_What you will do_:
Without skipping or changing anything, print all the entries.

_Provided material_:
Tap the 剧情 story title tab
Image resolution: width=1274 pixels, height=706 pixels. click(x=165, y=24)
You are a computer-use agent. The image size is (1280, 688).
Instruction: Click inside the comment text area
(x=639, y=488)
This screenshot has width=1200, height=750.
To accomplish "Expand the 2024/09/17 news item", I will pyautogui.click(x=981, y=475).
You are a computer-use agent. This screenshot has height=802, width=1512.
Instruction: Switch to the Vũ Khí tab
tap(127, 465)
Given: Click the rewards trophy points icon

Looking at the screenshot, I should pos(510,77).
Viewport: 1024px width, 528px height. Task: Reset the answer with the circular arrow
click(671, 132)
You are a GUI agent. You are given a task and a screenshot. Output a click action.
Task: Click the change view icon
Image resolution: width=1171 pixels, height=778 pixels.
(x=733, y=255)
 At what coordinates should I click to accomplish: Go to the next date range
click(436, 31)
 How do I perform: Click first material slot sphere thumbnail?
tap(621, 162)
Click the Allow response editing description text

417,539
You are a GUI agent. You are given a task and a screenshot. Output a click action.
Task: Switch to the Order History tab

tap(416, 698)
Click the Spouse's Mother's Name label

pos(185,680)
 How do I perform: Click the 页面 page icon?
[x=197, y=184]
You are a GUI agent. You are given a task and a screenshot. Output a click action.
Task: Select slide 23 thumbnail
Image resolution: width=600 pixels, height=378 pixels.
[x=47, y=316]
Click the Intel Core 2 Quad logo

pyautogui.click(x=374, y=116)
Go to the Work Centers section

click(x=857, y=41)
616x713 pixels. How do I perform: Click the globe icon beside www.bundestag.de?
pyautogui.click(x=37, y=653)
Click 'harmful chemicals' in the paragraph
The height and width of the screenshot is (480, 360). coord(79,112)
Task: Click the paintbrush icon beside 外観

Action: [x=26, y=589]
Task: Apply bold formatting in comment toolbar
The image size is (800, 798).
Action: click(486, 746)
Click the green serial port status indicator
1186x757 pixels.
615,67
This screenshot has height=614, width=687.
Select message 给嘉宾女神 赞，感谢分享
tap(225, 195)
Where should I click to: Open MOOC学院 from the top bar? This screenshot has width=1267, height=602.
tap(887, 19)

_Answer to this task_:
Tap the 剧情 story title tab
Image resolution: width=1274 pixels, height=706 pixels. click(x=165, y=24)
You are a computer-use agent. The image size is (1280, 688).
Instruction: Click inside the comment text area
(x=639, y=488)
This screenshot has width=1200, height=750.
To accomplish "Expand the 2024/09/17 news item", I will pyautogui.click(x=981, y=475).
You are a computer-use agent. This screenshot has height=802, width=1512.
Instruction: Switch to the Vũ Khí tab
tap(127, 465)
Given: Click the rewards trophy points icon

Looking at the screenshot, I should pos(510,77).
Viewport: 1024px width, 528px height. Task: Reset the answer with the circular arrow
click(671, 132)
You are a GUI agent. You are given a task and a screenshot. Output a click action.
Task: Click the change view icon
Image resolution: width=1171 pixels, height=778 pixels.
(x=733, y=255)
 At what coordinates should I click to accomplish: Go to the next date range
click(436, 31)
 How do I perform: Click first material slot sphere thumbnail?
tap(621, 162)
Click the Allow response editing description text

417,539
You are a GUI agent. You are given a task and a screenshot. Output a click action.
Task: Switch to the Order History tab

tap(416, 698)
Click the Spouse's Mother's Name label

pos(185,680)
 How do I perform: Click the 页面 page icon?
[x=197, y=184]
You are a GUI agent. You are given a task and a screenshot. Output a click action.
Task: Select slide 23 thumbnail
Image resolution: width=600 pixels, height=378 pixels.
[x=47, y=316]
Click the Intel Core 2 Quad logo

pyautogui.click(x=374, y=116)
Go to the Work Centers section

click(x=857, y=41)
616x713 pixels. How do I perform: Click the globe icon beside www.bundestag.de?
pyautogui.click(x=37, y=653)
Click 'harmful chemicals' in the paragraph
The height and width of the screenshot is (480, 360). coord(79,112)
Task: Click the paintbrush icon beside 外観

Action: [x=26, y=589]
Task: Apply bold formatting in comment toolbar
The image size is (800, 798).
Action: click(486, 746)
Click the green serial port status indicator
1186x757 pixels.
615,67
This screenshot has height=614, width=687.
Select message 给嘉宾女神 赞，感谢分享
tap(225, 195)
Where should I click to: Open MOOC学院 from the top bar? This screenshot has width=1267, height=602.
tap(887, 19)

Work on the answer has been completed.